You know, we do a lot of talking, but we don’t always practise but we preach. I know so many people who know the commandments on the way in the church door, but forget them on the way out.

It Took This Trip To Show Me What Was Done To Canada’s Indigenous People

At one point we were going around a circle sharing stories, and when it came to my turn to speak I said I used to be a proud Canadian, but I’m not so proud anymore.

This history should be taught in the schools. I think maybe it’s a step towards reconciliation. I was never taught what went down. Schools and teachers don’t speak about it and they don’t teach about it and I would not have known if it wasn’t for this trip. I’m 64 years old. Many other people don’t know too.

Stephen Hunter

Stephen Hunter

Algonquin Negotiation Representative // Bancroft, Ontario

There’s a real commonality once you get into a canoe. If you don’t work together in a 16-person canoe you’re not going anywhere. A lot was said on the Connected By Canoe journey about the canoe in general—cheemun to the Algonquin people. It’s iconic to us, indicative of everything we are. It was also a tool used to colonize the country. Imagine trying to use rowboats to navigate west.

The Canoe Was Integral To The New People In Terms Of Getting Into This Country, Mapping It And Colonizing It

It was great we did this journey, but it was a long time coming. There were lots of tears on the trip as people opened themselves up and talked about their personal stories.

The conversation needs to continue in order to heal some of the pain of the Indian Act and I think we’re on track. I have hope—not for me, but for my great-great-grandkids—this country is going to be a great place for them.

What Can Readers Do?

They can love the guy next door. Care about the person who lives down the street. Step out of the bubble you live in.

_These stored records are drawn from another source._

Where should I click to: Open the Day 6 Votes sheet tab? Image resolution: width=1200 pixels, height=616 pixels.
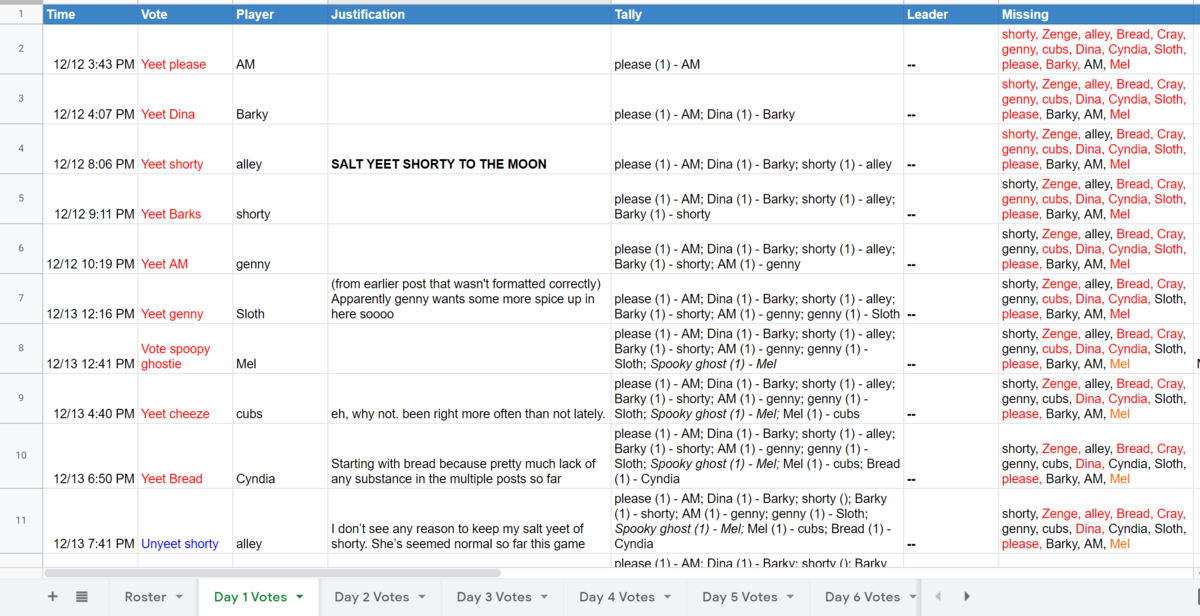(861, 597)
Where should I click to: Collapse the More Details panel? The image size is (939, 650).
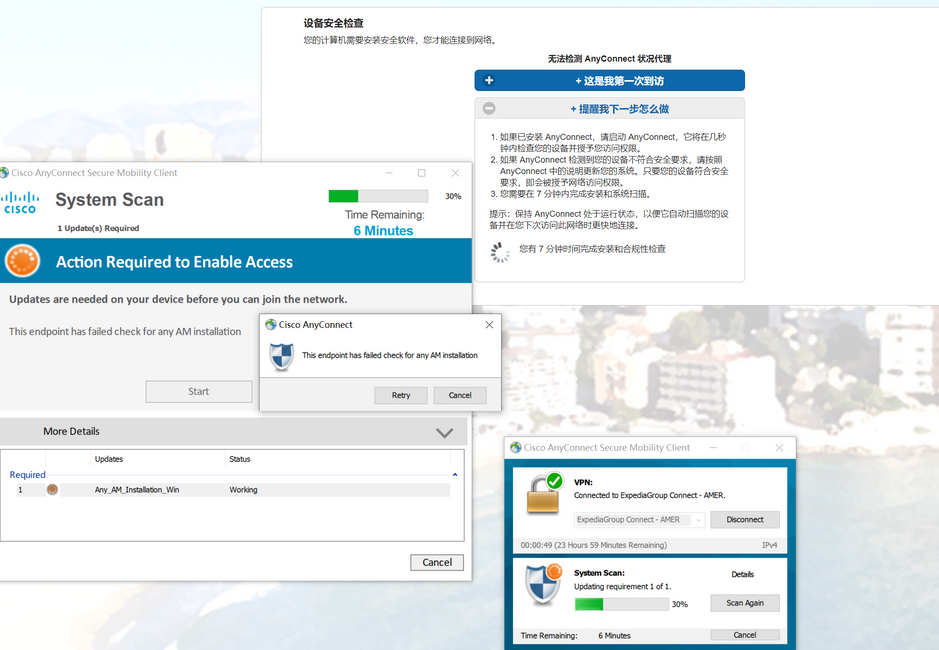pyautogui.click(x=445, y=432)
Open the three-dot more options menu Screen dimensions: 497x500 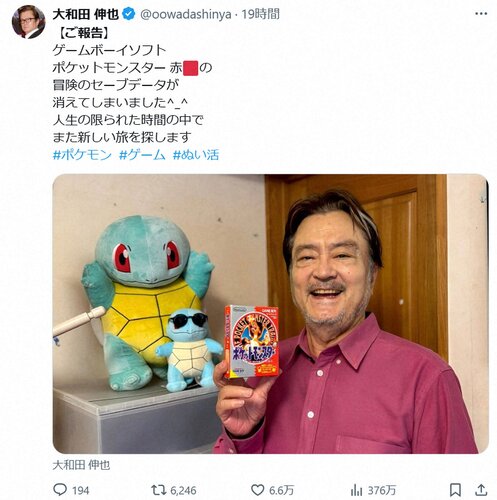click(x=481, y=14)
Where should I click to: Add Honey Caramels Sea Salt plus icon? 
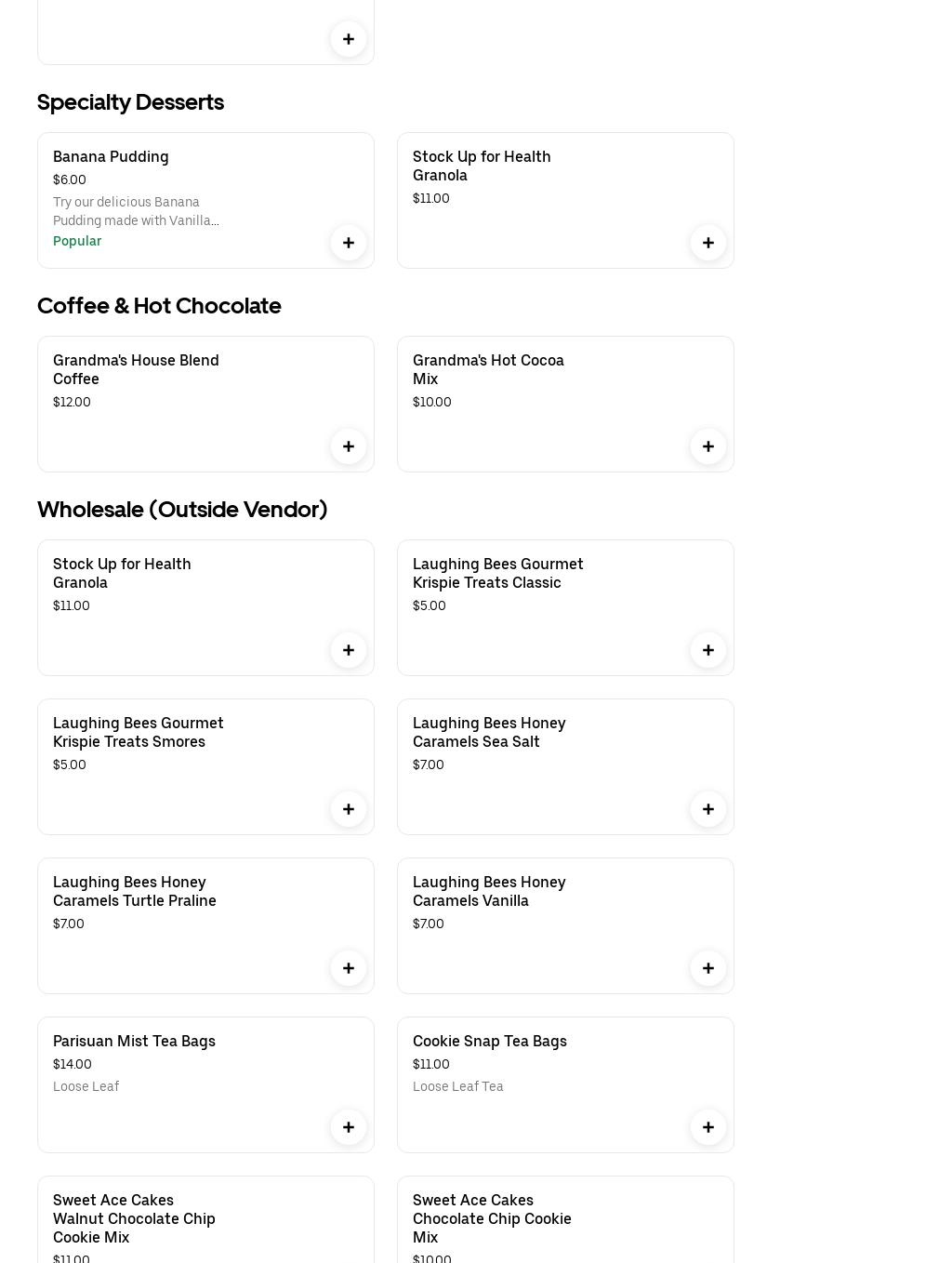point(708,809)
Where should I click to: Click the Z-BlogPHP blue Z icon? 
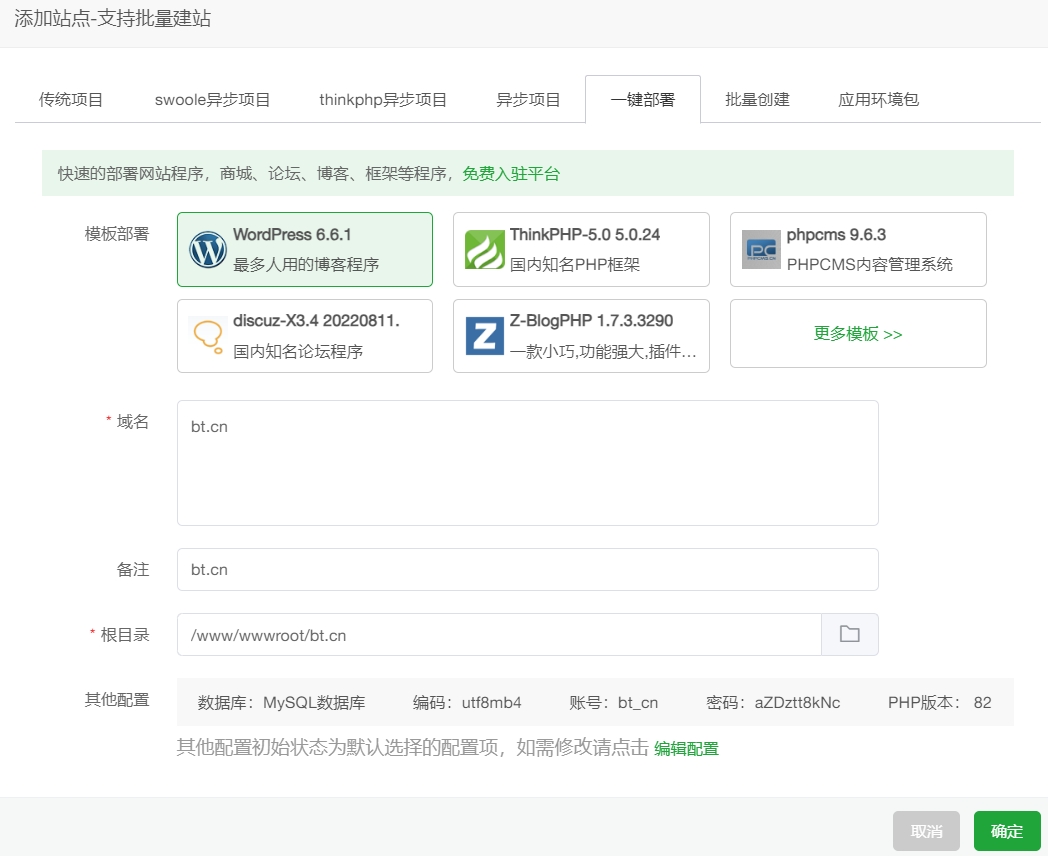[484, 336]
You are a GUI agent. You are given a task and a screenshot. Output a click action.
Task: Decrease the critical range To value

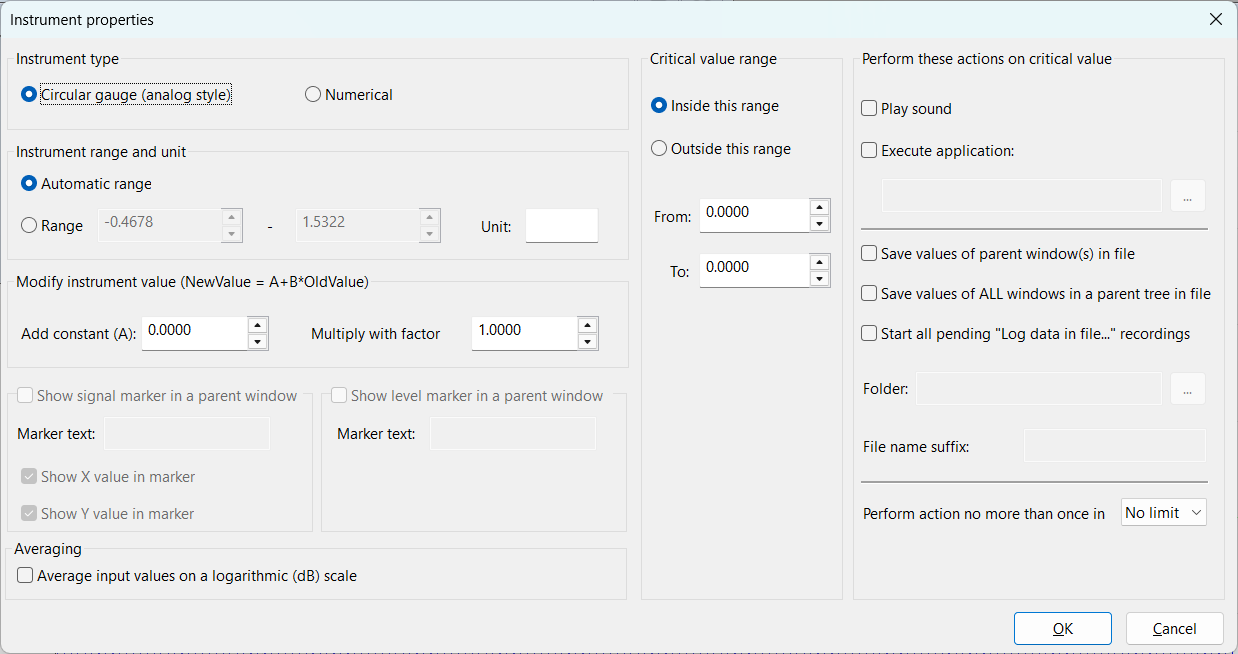pyautogui.click(x=819, y=279)
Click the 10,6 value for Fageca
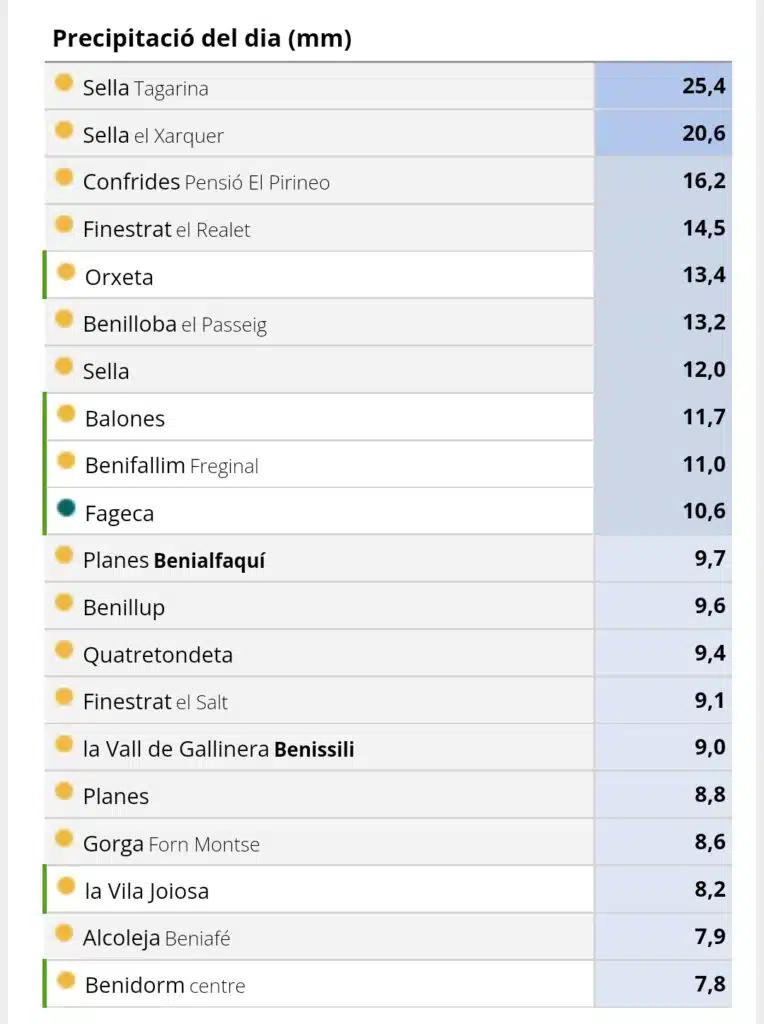Image resolution: width=764 pixels, height=1024 pixels. 663,511
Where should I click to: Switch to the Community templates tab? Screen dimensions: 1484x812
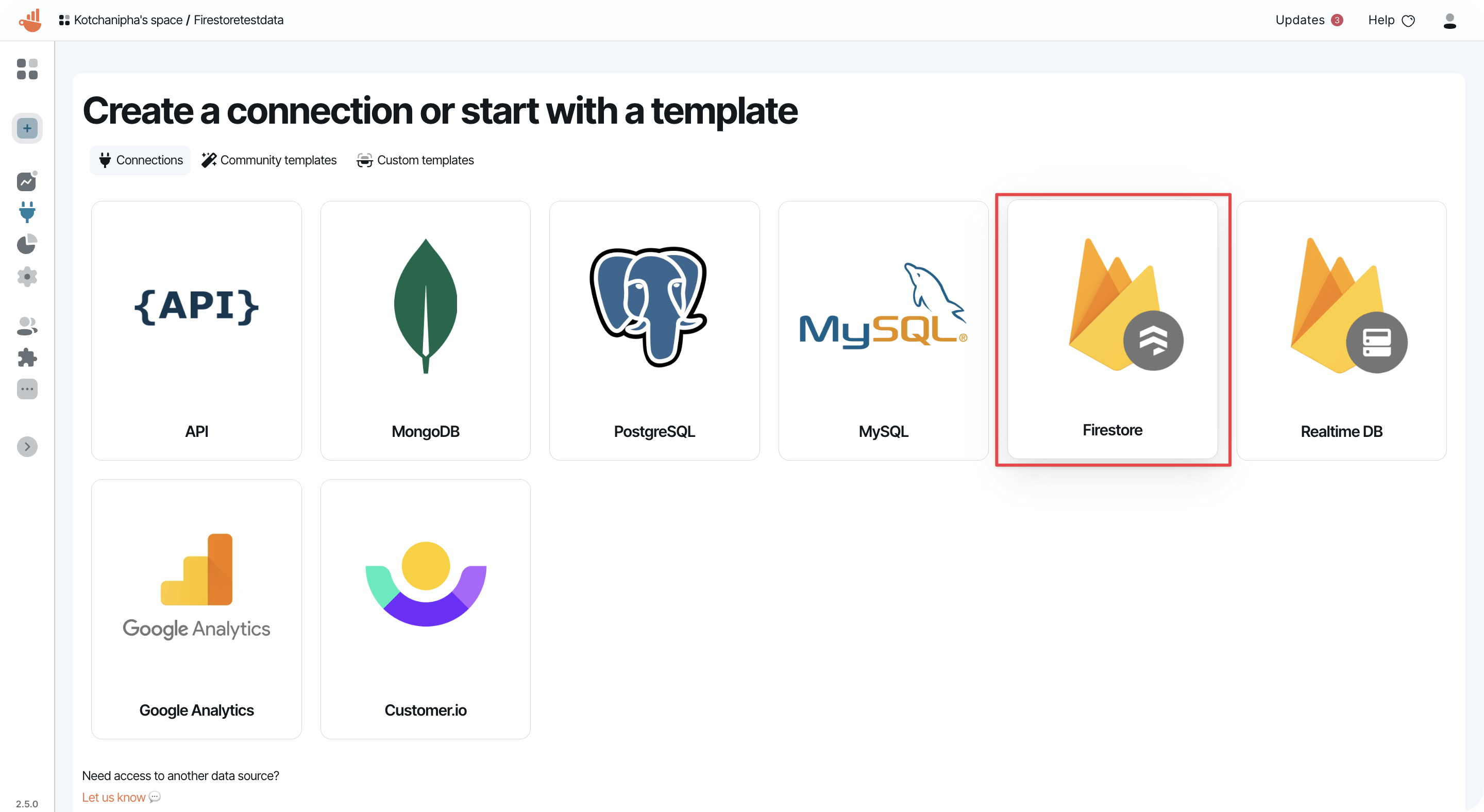pos(269,160)
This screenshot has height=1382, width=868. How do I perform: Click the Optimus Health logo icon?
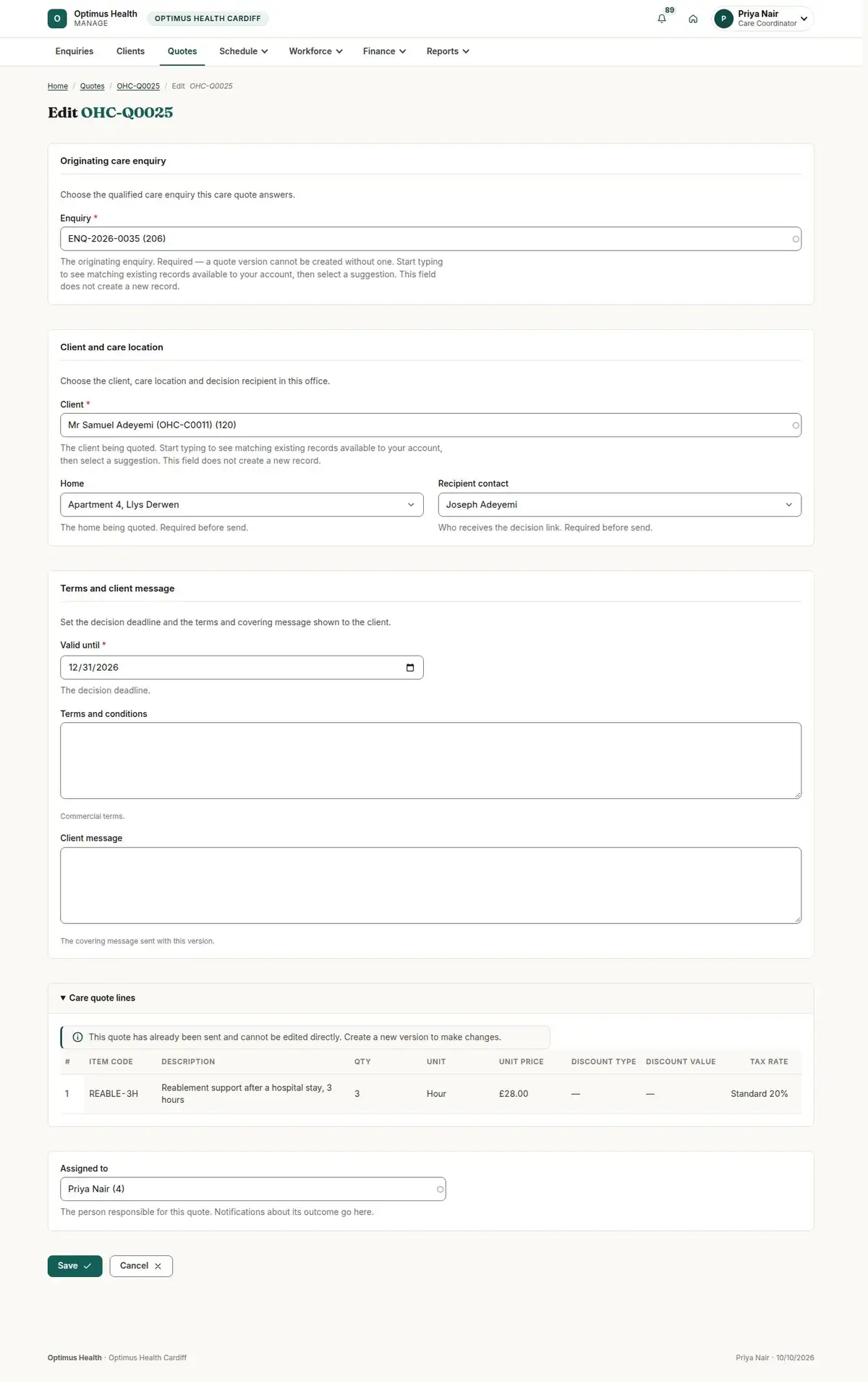[57, 19]
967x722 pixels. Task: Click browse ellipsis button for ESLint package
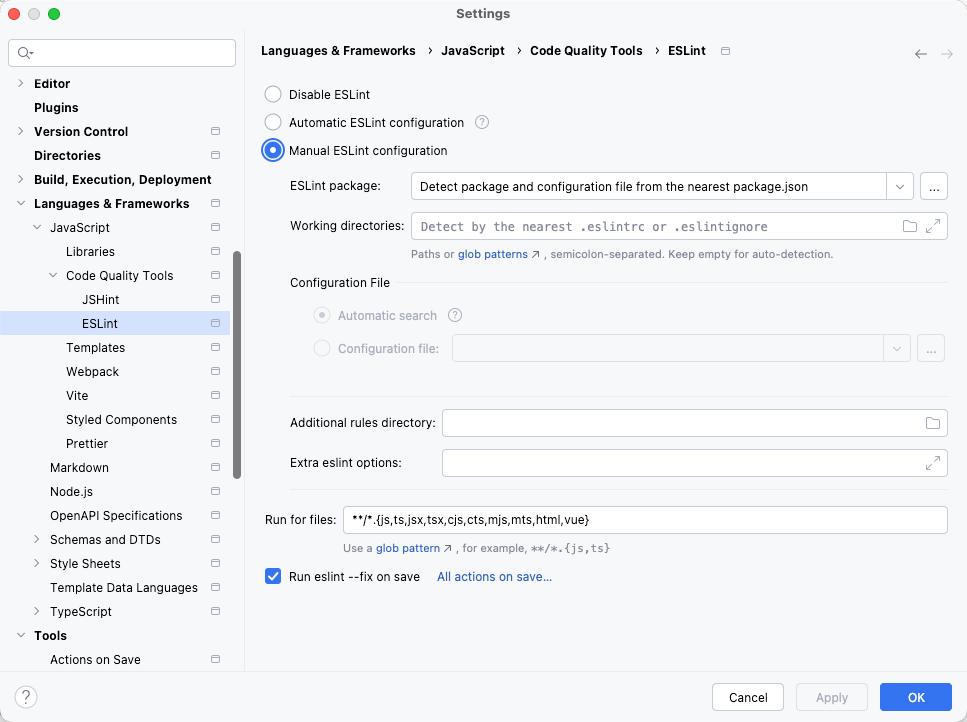932,186
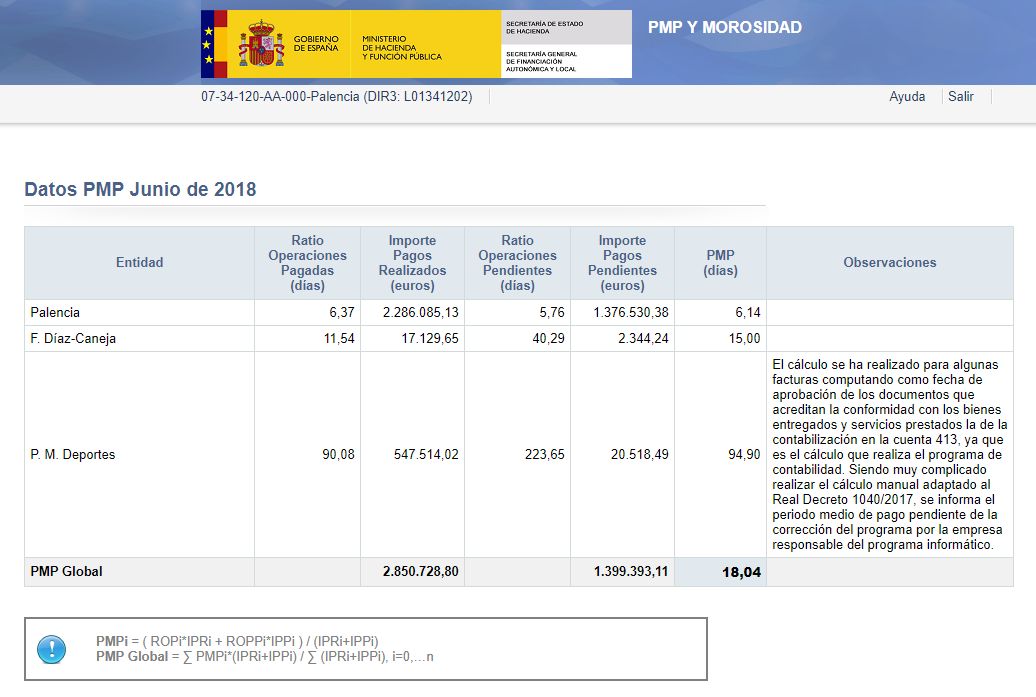1036x697 pixels.
Task: Open the Ayuda help link
Action: pyautogui.click(x=907, y=97)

There’s no letsgetengaged.com or official engagement center. There are friendship centers and pow-wows and Indigenous tourism associations and many ways to engage with Indigenous communities. In terms of building a stronger community though, the answer lies inside the reflection in the mirror.

To have a full appreciation, you really need to reach out to the guy next door, listen to his story and share your own story. Doing this, like we did in the canoe, creates stronger streets, communities, cities and provinces. Caring about the guy next door is a lost art, and it’s one we need to revive. It’s so damn simple to me.

I See Reconciliation As A Continued Willingness To Engage With First Nations People

And an openness to adopting some of our values, and lending them to modern issues and problems.

For a long time, the system set out to break us apart and to separate us from each other. As we move forward, I believe you’ll see us come together as First Nations people, with our traditions and the profound respect we share for community. And by community I mean this great Earth—this Mother—we live on.

Community is in our animals and birds, our flora and fauna, and this connection we all share but many have forgotten. Reconciliation looks like a world of respect for each other, and all living things.